I have just started my first project in python. I have a pandas dataframe of cryptocurrency data with four columns "id", "date", "close", and "volume".
I want to calculate the On Balance Volume (OBV) for each group (id) in my dataframe. My goal is to have a new column OBV which contains the OBV for each group.The formuala for OBV is as follows:
If today's close > yesterday's close then: OBV = Yesterday’s OBV + Today’s Volume; If today’s close < than yesterday’s close then: OBV = Yesterday’s OBV – Today’s Volume; If today’s close = to yesterday’s close then: OBV = Yesterday’s OBV
On Balance Volume is calculated by adding the day's volume to a cumulative total when the security's price closes up, and subtracting the day's volume when the security's price closes down.
My dataframe df looks like this:
|id |last_updated |close |volume
|-- |------------ |----- |------
|1 |2021-10-08 |0.0113 |134.431757
|1 |2021-10-09 |0.0115 |57.222013
|1 |2021-10-10 |0.0115 |75.848861
|1 |2021-10-11 |0.0120 |77.568503
|1 |2021-10-12 |0.0118 |19.712469
|2 |2021-10-08 |0.1104 | 0.000000
|2 |2021-10-09 |0.1632 | 0.176570
|2 |2021-10-10 |0.1603 | 7.636593
|2 |2021-10-11 |0.1509 |193.415714
|2 |2021-10-12 |0.1046 | 0.000000
Since I have a large dateset of cryptocurrency data, I want to run vectorized computation in order to to express batch operations on data without writing any for loops:
df['OBV']=np.where(df['close'] > df['close'].shift(1), df['volume'], np.where(df['close'] < df['close'].shift(1), -df['volume'], 0)).cumsum()
With this approach, however, I only obtain the correct calculation of OBV for id=1. The calculation of the OBV for id=2 uses the last value of OBV from id=1 instead of restarting excecuting the calculations from the first row of id=2.

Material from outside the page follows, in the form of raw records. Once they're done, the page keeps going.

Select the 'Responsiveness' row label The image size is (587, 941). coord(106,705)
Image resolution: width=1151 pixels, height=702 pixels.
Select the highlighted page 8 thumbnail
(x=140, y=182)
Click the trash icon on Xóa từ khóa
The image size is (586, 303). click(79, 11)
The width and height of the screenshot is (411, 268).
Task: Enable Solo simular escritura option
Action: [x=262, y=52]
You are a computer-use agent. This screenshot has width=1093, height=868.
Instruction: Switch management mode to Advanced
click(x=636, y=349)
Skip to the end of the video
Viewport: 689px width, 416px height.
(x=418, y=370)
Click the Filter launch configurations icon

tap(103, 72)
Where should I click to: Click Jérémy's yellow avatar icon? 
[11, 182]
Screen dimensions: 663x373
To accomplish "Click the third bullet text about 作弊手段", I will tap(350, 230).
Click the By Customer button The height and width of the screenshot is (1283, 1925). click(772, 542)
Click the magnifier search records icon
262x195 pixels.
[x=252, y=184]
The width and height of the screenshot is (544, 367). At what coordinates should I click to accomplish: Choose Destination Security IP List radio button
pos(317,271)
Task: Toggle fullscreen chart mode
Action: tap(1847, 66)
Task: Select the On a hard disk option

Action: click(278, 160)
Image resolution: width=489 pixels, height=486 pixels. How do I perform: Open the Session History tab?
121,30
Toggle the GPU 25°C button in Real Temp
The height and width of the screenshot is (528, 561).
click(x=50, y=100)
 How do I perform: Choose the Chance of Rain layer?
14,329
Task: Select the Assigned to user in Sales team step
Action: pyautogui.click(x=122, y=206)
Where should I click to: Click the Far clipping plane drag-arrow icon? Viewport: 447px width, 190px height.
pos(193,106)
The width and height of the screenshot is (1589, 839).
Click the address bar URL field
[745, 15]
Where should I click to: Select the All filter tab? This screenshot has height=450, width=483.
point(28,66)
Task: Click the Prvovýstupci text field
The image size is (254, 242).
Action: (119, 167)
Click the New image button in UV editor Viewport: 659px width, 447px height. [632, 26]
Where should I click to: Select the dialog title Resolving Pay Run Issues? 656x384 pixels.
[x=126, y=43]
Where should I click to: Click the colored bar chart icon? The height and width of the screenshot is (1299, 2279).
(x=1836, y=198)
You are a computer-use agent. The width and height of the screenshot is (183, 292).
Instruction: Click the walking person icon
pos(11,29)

I have also tried the OBV calculation with a loop but I also do not know how to iterate with the loop through each group, that is to excecute the loop within each group.
OBV=[]
OBV.append(0)
#Loop through the data set (close price)
for i in range(1, len(df.close)):
if df.close[i] > df.close[i-1]:
OBV.append(OBV[-1] + df.vol[i])
elif df.close[i] < df.close[i-1]:
OBV.append(OBV[-1] - df.vol[i])
else:
OBV.append(OBV[-1])
df['OBV']=OBV
So how do I obtain a new colum OBV in my dataframe df which contains the OBV within each group?
Any help is very much appreciated. Thank you!